Tasks to carry out:
- 1) In the Vault Intelligence notes, why does the Hub Penalty step penalize scores, and how is the penalty applied? Answer in one to three sentences.
- 2) Answer these questions from the Vault Intelligence notes, one answer per line:
(a) Where do all graph and vector operations happen?
(b) Which two kinds of search are mixed to pull initial candidates from Orama?
(c) What is the default value of HUB_MIN_DEGREE?
- 3) Reproduce the part of the Vault Intelligence notes between "3. Ontology traversal: topic" and "ontologyPath (e.g. Ontology/).", inclusive.

Selected passage:
##############################
Edge Typing: Edges are typed (source: 'frontmatter' vs source: 'body') to prioritize structural hierarchy over casual mentions. Frontmatter links (e.g. topics:) are treated as stronger signals during traversal.

Main thread vs. worker

To prevent UI jank, all graph and vector operations happen in a Web Worker.

2. Hybrid search pipeline

The search pipeline follows a three-stage "Retrieve and Re-rank" architecture.

Stage 1: Candidate retrieval

Initial candidates are pulled from Orama using a mixture of Vector Search (semantic) and Keyword Search (exact match). The threshold is kept low at this stage to ensure high recall.

Stage 2: Graph analysis

For every candidate in the pool, the engine queries the Graphology instance to extract structural metrics:

  • Centrality: Degree centrality (normalized by graph size).
  • Activation: Neighbor analysis. Does this node connect to other nodes that also matched the query?

Stage 3: GARS re-ranking

The final relevance score (GARS) is calculated by combining normalized component scores with user-configurable weights.

$$GARS = (sim \cdot W_{sim}) + (cent \cdot W_{cent}) + (act \cdot W_{act})$$

Where:

  • $sim$: Vector similarity/relevance.
  • $cent$: Node centrality (structural importance).
  • $act$: Activation (connectedness to other hits).

3. Ontology traversal: topic siblings

A key innovation in Vault Intelligence is the Topic Sibling traversal. This enables discovery of related notes that are conceptually linked through a shared topic even if they lack direct wikilinks.

The algorithm

  1. 1-Hop Discovery: Find direct neighbors of the seed file.
  2. Topic Identification: A node is identified as a "Topic" if:
    • It resides in the configured ontologyPath (e.g. Ontology/).
    • Its in-degree exceeds HUB_MIN_DEGREE (default: 5).
  3. Sibling Expansion: For every identified Topic neighbor, look "backwards" (inbound neighbors) to find other notes linking to it.
  4. Hub Penalty: To avoid noise from massive hubs (e.g. Daily Notes), scores are penalized using a logarithmic decay function based on the topic's degree.

4. Adaptive context assembly (the accordion)

The ContextAssembler uses a proprietary Accordion Strategy to pack the maximum amount of relevant information into the LLM's context window without exceeding its limit.
##############################
Dataset content:
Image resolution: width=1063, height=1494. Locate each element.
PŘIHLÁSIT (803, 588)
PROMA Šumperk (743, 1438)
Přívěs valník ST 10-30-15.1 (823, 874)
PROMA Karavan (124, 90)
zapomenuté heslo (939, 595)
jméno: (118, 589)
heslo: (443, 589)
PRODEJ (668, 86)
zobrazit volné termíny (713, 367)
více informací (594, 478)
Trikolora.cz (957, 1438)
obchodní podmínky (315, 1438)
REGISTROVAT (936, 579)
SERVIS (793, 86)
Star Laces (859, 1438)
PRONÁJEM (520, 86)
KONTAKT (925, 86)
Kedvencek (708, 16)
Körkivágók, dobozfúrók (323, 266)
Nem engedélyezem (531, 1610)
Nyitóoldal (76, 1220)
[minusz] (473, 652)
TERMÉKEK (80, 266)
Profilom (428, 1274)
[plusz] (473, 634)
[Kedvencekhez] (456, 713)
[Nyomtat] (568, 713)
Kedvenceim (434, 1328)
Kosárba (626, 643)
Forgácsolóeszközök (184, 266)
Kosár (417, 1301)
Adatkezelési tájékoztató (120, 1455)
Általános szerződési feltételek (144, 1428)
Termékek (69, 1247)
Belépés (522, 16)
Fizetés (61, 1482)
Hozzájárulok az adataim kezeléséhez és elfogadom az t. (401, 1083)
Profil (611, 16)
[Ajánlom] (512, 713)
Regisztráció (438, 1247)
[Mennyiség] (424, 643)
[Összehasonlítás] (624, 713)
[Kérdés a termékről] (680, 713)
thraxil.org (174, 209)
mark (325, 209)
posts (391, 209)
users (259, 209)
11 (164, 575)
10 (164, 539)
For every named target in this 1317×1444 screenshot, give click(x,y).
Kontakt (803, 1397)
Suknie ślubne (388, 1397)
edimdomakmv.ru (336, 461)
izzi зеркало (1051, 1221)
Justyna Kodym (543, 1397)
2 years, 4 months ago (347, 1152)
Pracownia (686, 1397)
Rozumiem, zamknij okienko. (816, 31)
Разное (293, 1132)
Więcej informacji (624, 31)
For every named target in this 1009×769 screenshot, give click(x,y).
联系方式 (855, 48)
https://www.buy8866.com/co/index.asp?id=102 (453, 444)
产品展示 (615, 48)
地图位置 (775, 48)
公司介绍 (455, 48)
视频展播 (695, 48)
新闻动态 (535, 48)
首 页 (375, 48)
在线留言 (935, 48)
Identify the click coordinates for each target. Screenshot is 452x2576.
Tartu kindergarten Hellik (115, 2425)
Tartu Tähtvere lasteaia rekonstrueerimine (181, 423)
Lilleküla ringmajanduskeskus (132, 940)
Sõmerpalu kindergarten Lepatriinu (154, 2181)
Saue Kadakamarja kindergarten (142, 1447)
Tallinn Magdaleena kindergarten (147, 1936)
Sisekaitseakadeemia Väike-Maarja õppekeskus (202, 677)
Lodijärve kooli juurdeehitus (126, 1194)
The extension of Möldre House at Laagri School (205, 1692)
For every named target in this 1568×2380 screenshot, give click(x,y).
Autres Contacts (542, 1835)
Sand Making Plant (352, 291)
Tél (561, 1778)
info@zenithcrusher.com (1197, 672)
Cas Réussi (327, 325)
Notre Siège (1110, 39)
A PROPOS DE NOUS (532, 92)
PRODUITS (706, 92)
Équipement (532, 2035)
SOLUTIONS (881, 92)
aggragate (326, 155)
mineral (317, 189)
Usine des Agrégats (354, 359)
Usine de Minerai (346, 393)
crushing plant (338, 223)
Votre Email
##############################
Outputs in order:
- 1) Scores are penalized to avoid noise from massive hubs, such as Daily Notes. The penalty uses a logarithmic decay function based on the topic's degree.

- 2)
(a) In a Web Worker.
(b) Vector Search (semantic) and Keyword Search (exact match).
(c) 5.

- 3)
3. Ontology traversal: topic siblings

A key innovation in Vault Intelligence is the Topic Sibling traversal. This enables discovery of related notes that are conceptually linked through a shared topic even if they lack direct wikilinks.

The algorithm

  1. 1-Hop Discovery: Find direct neighbors of the seed file.
  2. Topic Identification: A node is identified as a "Topic" if:
    • It resides in the configured ontologyPath (e.g. Ontology/).